De este modo, sentarse en la mesa con Jesús significa ser transformados y salvados por Él. En la comunidad cristiana la mesa de Jesús es doble: está la mesa de la Palabra y la mesa de la Eucaristía (cf. Dei Verbum, 21). Son estas las medicinas con las cuales el Médico Divino nos cura y nos nutre. Con la primera —la Palabra— Él se revela y nos invita a un diálogo entre amigos. Jesús no tenía miedo de dialogar con los pecadores, los publicanos, las prostitutas... ¡Él no tenía miedo: amaba a todos! Su Palabra penetra en nosotros y, como un bisturí, actúa en profundidad para liberarnos del mal que se anida en nuestra vida.
A veces esta Palabra es dolorosa porque incide sobre hipocresías, desenmascara las falsas excusas, pone al descubierto las verdades escondidas; pero al mismo tiempo ilumina y purifica, da fuerza y esperanza, es un reconstituyente valioso en nuestro camino de fe. La Eucaristía, por su parte, nos nutre de la vida misma de Jesús y, como un remedio muy potente, de modo misterioso renueva continuamente la gracia de nuestro Bautismo. Acercándonos a la Eucaristía nosotros nos nutrimos del Cuerpo y la Sangre de Jesús, y sin embargo, viniendo a nosotros, ¡es Jesús que nos une a su Cuerpo!
Concluyendo ese diálogo con los fariseos, Jesús les recuerda una palabra del profeta Oseas (6, 6): «Id, pues, a aprender qué significa aquello de: misericordia quiero, que no sacrificio» (Mt 9, 13). Dirigiéndose al pueblo de Israel el profeta lo reprendía porque las oraciones que elevaba eran palabras vacías e incoherentes. A pesar de la alianza de Dios y la misericordia, el pueblo vivía frecuentemente con una religiosidad «de fachada», sin vivir en profundidad el mandamiento del Señor. Es por eso que el profeta insiste: «misericordia quiero», es decir la lealtad de un corazón que reconoce los propios pecados, que se arrepiente y vuelve a ser fiel a la alianza con Dios. «Y no sacrificio»: ¡sin un corazón arrepentido cada acción religiosa es ineficaz! Jesús aplica esta frase profética también a las relaciones humanas: aquellos fariseos eran muy religiosos en la forma, pero no estaban dispuestos a compartir la mesa con los publicanos y los pecadores; no reconocían la posibilidad de un arrepentimiento y, por eso, de una curación; no colocan en primer lugar la misericordia: aun siendo fieles custodios de la Ley, ¡demostraban no conocer el corazón de Dios! Es como si a ti te regalaran un paquete, donde dentro hay un regalo y tú, en lugar de ir a buscar el regalo, miras sólo el papel que lo envuelve: sólo las apariencias, la forma, y no el núcleo de la gracia, ¡del regalo que es dado!

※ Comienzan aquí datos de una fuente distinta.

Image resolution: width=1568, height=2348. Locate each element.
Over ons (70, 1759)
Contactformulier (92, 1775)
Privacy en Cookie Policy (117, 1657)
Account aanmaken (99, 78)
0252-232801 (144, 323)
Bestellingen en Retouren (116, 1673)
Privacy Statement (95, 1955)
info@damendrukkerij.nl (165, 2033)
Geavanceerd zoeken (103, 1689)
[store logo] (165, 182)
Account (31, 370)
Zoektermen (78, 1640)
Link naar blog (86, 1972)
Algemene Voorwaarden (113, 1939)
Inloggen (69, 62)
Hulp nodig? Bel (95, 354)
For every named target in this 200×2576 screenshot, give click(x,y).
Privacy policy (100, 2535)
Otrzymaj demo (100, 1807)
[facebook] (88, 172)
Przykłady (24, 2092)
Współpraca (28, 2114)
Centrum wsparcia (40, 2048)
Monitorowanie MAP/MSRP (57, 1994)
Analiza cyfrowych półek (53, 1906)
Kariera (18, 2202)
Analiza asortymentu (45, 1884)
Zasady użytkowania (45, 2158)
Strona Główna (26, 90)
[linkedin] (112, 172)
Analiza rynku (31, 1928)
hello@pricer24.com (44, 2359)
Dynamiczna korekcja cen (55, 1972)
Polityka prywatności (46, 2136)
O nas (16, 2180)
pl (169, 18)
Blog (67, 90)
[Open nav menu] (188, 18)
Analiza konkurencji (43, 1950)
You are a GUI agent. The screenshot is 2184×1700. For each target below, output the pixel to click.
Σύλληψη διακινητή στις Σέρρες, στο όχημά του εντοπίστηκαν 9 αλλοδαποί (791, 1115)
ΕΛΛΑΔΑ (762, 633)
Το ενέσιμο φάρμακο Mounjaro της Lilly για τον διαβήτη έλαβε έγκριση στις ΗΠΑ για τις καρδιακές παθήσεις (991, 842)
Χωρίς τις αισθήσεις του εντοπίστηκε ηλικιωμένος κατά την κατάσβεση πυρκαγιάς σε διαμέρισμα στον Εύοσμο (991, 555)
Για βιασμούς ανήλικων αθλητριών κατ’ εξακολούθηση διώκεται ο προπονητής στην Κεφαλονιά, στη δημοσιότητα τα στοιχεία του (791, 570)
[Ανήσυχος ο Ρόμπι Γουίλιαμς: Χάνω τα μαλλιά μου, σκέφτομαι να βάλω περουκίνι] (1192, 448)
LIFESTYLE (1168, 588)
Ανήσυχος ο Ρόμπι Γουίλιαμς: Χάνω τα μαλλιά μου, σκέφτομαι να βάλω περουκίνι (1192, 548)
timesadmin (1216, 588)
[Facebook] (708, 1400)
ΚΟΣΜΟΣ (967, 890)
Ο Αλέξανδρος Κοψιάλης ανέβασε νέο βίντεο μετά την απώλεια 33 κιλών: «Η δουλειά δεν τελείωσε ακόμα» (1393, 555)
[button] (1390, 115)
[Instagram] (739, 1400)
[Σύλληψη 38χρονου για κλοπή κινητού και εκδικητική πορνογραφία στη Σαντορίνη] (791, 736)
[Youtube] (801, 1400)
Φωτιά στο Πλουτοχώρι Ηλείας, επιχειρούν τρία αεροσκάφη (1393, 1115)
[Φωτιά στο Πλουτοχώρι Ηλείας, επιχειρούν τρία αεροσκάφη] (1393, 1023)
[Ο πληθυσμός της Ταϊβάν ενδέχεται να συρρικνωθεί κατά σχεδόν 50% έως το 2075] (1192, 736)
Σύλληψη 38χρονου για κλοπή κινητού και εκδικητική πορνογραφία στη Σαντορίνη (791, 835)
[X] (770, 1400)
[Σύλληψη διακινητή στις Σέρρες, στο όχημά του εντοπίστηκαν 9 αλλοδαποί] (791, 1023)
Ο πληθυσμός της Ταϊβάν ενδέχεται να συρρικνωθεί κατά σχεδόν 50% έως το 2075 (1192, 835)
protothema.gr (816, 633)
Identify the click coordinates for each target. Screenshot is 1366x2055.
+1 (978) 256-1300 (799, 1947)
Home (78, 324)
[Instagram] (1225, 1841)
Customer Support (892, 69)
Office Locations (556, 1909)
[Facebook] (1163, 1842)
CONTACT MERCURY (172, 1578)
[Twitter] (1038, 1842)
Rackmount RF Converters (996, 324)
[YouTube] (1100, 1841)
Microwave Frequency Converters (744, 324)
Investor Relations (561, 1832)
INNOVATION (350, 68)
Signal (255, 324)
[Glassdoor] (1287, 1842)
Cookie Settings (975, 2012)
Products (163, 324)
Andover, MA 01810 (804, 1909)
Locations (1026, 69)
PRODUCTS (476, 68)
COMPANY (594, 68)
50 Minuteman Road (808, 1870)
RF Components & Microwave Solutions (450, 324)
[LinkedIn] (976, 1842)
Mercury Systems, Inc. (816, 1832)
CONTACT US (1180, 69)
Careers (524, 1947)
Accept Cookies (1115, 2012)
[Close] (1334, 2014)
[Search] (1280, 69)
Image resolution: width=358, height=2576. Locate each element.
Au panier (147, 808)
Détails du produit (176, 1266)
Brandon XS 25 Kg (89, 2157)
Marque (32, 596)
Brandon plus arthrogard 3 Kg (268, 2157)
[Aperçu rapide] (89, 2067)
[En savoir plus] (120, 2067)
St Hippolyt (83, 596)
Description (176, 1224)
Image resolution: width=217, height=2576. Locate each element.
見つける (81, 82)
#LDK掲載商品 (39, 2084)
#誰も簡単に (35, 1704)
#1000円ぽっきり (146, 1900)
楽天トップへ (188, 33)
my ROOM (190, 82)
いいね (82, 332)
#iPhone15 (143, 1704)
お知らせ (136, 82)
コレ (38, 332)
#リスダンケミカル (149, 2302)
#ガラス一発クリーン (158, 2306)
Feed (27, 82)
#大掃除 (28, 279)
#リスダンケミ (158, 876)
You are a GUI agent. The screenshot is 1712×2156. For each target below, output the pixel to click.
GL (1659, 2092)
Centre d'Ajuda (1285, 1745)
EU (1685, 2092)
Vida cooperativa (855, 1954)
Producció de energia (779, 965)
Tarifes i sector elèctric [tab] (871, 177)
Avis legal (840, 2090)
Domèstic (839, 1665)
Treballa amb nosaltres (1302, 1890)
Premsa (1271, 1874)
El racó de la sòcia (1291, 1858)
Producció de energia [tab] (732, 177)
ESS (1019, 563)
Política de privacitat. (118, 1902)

Queridos hermanos y hermanas, todos nosotros estamos invitados a la mesa del Señor. Hagamos nuestra la invitación de sentarnos al lado de Él junto a sus discípulos. Aprendamos a mirar con misericordia y a reconocer en cada uno de ellos un comensal nuestro. Somos todos discípulos que tienen necesidad de experimentar y vivir la palabra consoladora de Jesús. Tenemos todos necesidad de nutrirnos de la misericordia de Dios, porque es de esta fuente que brota nuestra salvación. ¡Gracias!